Saved entries
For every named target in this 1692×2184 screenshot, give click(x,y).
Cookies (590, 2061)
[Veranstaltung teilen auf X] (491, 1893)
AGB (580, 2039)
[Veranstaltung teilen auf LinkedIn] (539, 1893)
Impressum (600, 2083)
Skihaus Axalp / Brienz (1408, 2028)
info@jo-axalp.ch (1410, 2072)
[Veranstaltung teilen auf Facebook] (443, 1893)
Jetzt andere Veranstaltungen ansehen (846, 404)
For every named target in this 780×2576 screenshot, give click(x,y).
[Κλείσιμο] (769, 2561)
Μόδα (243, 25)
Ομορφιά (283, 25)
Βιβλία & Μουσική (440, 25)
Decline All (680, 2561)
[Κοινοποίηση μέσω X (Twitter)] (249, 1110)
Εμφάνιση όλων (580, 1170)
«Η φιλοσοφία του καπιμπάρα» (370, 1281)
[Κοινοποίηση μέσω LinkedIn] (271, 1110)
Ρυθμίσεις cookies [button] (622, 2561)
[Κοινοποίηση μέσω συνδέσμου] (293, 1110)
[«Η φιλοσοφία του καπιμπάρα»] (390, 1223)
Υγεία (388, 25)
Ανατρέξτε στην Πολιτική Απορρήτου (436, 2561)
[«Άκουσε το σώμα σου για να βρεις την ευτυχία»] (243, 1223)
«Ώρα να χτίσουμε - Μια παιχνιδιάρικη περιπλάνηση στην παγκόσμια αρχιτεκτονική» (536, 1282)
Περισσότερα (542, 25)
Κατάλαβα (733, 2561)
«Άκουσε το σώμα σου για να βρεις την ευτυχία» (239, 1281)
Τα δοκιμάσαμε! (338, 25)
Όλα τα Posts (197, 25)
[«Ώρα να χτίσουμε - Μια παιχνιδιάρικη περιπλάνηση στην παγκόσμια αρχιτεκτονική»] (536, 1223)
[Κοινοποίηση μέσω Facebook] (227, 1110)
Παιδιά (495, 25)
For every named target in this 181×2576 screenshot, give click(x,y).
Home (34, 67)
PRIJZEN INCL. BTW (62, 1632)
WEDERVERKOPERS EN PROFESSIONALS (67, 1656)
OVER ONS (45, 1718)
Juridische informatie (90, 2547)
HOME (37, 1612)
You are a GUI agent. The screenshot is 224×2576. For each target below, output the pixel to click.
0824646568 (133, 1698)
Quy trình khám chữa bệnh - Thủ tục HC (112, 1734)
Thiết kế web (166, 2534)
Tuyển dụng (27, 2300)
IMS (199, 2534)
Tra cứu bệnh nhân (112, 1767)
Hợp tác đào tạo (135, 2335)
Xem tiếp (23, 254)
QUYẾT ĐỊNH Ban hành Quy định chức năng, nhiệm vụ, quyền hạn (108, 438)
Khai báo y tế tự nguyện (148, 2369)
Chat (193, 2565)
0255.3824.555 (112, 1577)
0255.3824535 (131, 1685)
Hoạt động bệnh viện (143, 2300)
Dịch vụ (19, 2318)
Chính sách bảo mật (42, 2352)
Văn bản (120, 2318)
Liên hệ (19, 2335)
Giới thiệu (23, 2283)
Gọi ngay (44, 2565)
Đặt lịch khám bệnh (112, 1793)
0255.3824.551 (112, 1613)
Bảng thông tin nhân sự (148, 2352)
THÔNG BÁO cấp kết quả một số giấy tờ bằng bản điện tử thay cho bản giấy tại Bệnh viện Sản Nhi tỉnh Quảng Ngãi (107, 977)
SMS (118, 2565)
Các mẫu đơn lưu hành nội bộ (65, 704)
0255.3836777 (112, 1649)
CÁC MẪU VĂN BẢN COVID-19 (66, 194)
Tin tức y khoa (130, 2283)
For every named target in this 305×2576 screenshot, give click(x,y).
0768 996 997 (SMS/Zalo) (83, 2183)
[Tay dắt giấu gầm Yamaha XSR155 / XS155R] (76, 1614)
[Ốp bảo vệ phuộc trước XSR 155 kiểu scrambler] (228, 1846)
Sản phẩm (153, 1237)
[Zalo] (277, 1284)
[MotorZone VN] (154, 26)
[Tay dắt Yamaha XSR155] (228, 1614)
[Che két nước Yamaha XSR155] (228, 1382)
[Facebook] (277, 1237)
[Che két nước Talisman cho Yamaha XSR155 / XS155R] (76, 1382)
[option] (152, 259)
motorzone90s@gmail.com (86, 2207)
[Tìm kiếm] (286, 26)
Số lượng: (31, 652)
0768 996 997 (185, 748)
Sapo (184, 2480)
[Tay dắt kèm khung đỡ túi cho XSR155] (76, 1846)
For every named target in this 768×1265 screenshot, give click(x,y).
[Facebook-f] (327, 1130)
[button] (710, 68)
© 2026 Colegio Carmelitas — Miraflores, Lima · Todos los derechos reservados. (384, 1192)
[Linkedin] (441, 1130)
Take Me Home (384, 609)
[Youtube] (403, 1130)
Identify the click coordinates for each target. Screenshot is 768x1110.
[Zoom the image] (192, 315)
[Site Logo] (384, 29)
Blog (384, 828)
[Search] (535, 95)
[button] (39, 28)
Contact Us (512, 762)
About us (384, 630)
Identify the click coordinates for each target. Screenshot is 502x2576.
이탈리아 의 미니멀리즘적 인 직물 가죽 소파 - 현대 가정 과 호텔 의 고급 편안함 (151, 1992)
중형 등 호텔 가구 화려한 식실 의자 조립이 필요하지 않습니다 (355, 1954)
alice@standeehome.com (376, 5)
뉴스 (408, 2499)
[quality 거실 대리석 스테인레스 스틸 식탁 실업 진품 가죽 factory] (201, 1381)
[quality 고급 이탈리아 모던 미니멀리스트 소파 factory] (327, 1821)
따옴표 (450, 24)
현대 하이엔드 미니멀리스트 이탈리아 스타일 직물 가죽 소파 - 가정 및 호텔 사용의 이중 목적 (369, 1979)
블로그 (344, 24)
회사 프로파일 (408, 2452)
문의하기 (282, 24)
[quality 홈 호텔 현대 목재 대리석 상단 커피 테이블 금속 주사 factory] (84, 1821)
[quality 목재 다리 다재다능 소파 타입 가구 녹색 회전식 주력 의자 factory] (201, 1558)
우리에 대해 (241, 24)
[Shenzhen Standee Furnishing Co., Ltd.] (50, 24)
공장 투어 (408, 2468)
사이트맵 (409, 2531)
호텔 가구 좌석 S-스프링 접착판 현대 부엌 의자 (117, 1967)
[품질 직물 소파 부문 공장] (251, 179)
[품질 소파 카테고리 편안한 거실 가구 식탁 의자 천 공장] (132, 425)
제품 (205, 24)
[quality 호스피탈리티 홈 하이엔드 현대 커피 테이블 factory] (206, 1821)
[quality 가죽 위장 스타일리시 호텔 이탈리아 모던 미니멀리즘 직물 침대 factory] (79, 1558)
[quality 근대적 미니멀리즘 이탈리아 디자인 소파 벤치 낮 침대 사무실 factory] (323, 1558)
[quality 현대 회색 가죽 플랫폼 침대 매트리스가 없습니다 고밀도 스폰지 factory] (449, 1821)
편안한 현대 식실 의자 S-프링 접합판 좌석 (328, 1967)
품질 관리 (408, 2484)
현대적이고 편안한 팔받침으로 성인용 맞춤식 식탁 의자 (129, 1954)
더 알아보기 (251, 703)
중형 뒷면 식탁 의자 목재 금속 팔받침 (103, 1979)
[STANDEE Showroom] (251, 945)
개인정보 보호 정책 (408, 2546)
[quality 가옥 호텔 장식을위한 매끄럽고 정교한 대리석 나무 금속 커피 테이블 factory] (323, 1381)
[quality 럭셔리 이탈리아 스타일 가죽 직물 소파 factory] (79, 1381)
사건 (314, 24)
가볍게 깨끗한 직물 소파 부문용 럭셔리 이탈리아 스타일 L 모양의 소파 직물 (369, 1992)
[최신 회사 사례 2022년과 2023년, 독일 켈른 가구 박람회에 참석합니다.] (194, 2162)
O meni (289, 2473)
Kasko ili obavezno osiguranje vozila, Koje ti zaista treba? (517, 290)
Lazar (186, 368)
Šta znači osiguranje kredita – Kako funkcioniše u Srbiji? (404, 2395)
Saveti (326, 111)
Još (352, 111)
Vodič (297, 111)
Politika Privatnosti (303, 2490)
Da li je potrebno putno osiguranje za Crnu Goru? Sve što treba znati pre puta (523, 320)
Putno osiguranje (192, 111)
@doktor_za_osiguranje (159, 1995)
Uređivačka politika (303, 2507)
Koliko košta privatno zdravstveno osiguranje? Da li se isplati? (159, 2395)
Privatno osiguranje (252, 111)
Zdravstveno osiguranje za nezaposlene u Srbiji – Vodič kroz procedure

» Exercise brief:
Report each line of the records that holds the word "click".

» Written answer:
For every named target in this 1692×2184 screenshot, give click(x,y).
For every named target in this 780×2576 screenshot, give click(x,y).
For every named target in this 181×2576 screenshot, give click(x,y).
You are a GUI agent. The screenshot is 224×2576. For each target below, output the pixel to click.
For every named target in this 305×2576 screenshot, give click(x,y).
For every named target in this 768×1265 screenshot, give click(x,y).
Identify the click coordinates for each target. Screenshot is 768x1110.
Identify the click coordinates for each target. Screenshot is 502x2576.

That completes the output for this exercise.